【ツイート】
 誹謗中傷に悩んでいたというプロレスラーの木村花さん。


 人間の持つ個性の一つに”感覚の敏感さ”があります。外部からの同じ刺激に対してもその受け止め方は十人十色であり、中には「ガラスのメンタル」と評されるほど感覚が過敏な人もいます。しかもそれは先天性のものであることが多いため、本人の努力でどうにかなるものではありません。他にも誹謗中傷を受ける有名人が多い中で、彼女だけが命を落としたのは、その”感覚の敏感さ”が人一倍強かった可能性もあります。
 一般的に、感覚が過敏な人は外部からの刺激に人一倍オーバーに反応したり、逆に刺激を無意識のうちに除外しようとするために無反応な一面を見せたりすることもあります。更に。それらの反応は往々にして批判の対象になることが多く、その周囲からの冷たい視線は、過敏な本人にとってはまるで自分に突き刺さるように苦しいのです。
 誹謗中傷した人達は「まさか死ぬとは…」と思っていたのかも知れません。今回の木村さんの事例を通して、他人からは決して目には見えない心の過敏さを持っている人がいることが理解されることを願っています。

【ツイート】
 木村さんの性格は以下の通り。

「すごく落ち込みやすい子だった」

「突っ張って見えるけど繊細」

「礼儀正しい」

「思ったことをすぐ口にしてしまう」

「とことん素直」

(過剰に反応する)性格もあって中学の時は男子からからかわれていた」

「周りにSOSを出さない」

「彼女から『辛い』と聞いたことない」

「気持ちの浮き沈みが激しい」

「忙しかったりするとしばらく何も連絡がないこともあった」

「真っ直ぐで本当に純粋」


 因みに、感覚過敏の人の特徴として以下のようなことが挙げられます。

・不快な外部刺激を避けるため他人との距離を置きがち(他人に頼らない)

・安心感を得るため、他人とのトラブルリスクの少ない正しい言動を追求しようとする

・外部環境に疎いため、周囲の空気を読まず率直な自分の気持ちを表現してしまうことがある

・外部刺激に敏感に反応するため、他者への反応がオーバー

・自分に対して冷たく接する他人の言動に敏感に反応するため、自己否定感が強い。


 やはり木村さんは感覚過敏の傾向が人よりも強くピュアで素直なタイプだったと考えられます。


【ツイート】

「毎日100件近く率直な意見。傷ついたのは否定できなかったから。お母さん産んでくれてありがとう。愛されたかった人生でした。側で支えてくれたみんなありがとう。大好きです。弱い私でごめんなさい」と木村さんのツイッター。

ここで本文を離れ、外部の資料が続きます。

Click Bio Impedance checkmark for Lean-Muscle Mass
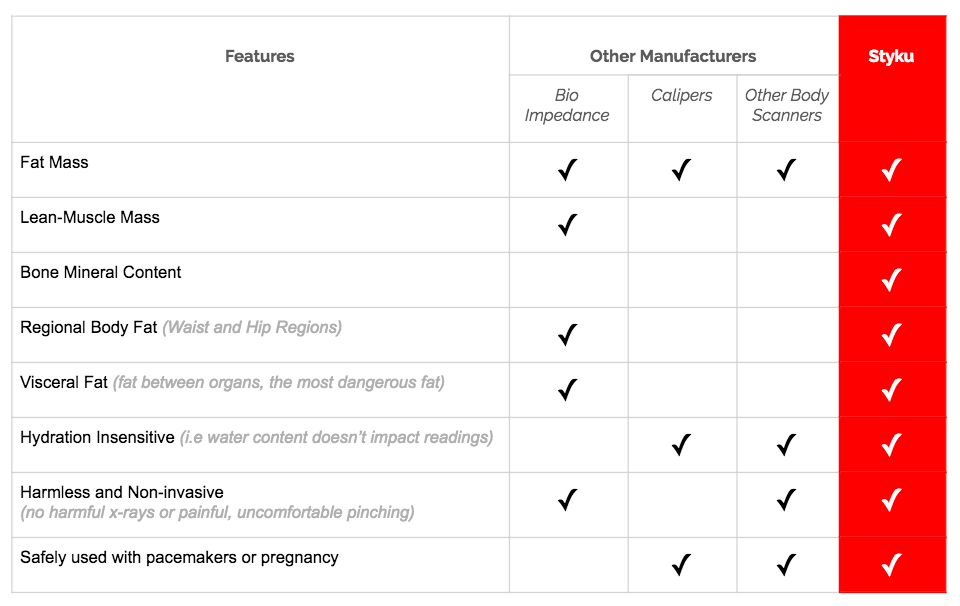960x606 pixels. tap(567, 225)
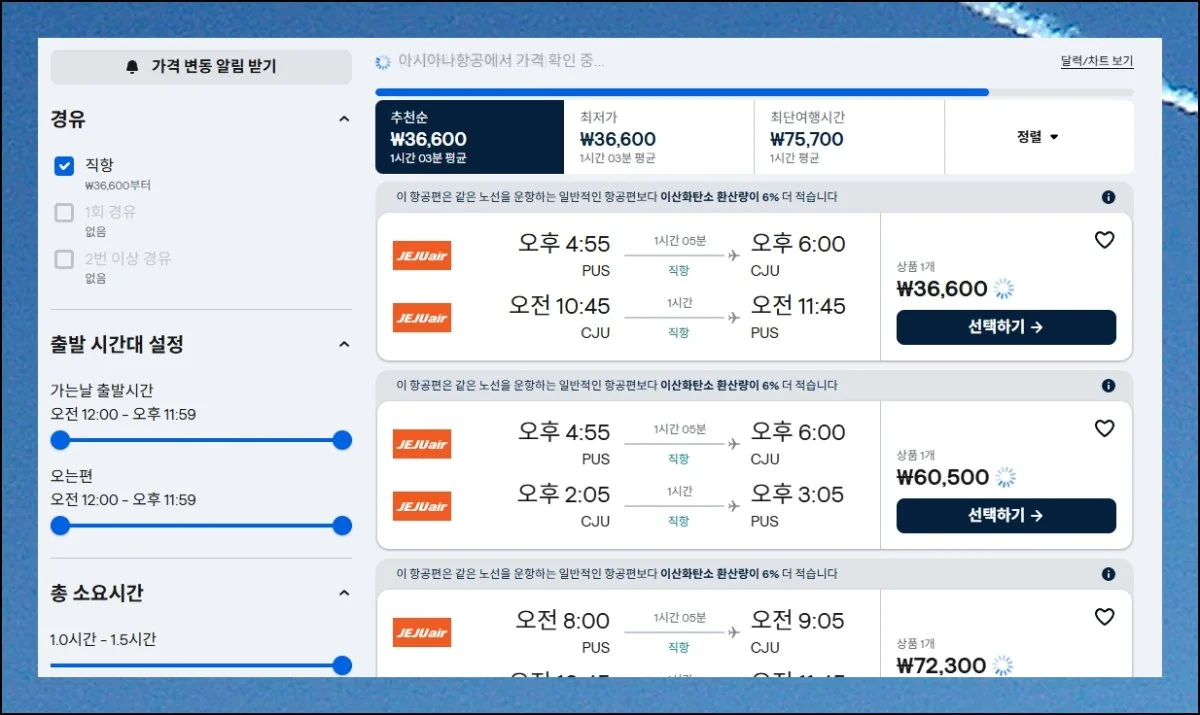Screen dimensions: 1200x715
Task: Click info icon above the ₩72,300 flight
Action: pos(1108,574)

「100件近くの批判を(自分の中で)否定できなかった」という強い自己否定感。「愛されたかった人生」というのも決して母親への思いではなく、周囲の人達に認められたかったという思いだったと思います。


【ツイート】
 木村花さんへの誹謗中傷のきっかけは、「テラスハウス」の生活の中で木村さんの試合用コスチュームを同居男性が間違って洗ってしまったことを木村さんが強い口調で責め立てたことだったと言います。
 感覚過敏の人は、予想外の環境の大きな変化があると、ビックリして過剰な反応を示してしまうことが多いのです。

【ツイート】
 ある報道で「テラスハウス」は台本が無い番組であることを知りました。つまり亡くなった木村花さんは“感覚過敏”という先天性の素の姿をカメラの前で表し、製作側は編集したうえで視聴率の為に敢えてその様子を放送したことになります。木村さんの特性が知らなかったとは言え余りにも残酷です。木村さんの過剰な言動が先天性の特徴によるものだという理解があれば、いかにメディアとは言え、その様子を放送することもなかったのではないでしょうか?それは例えるなら、身体障害者の人が転んでしまった場面を敢えて選んで放送するのと同じ意味があるのですから。
 また、この番組に限らず、メディアでは反応が過剰な感覚過敏の人の言動を取り上げ、からかう傾向が多々見られます。私は、それを「観察学習」してしまい、身近な子どもをいじる大人が増えてしまうことを心配しています。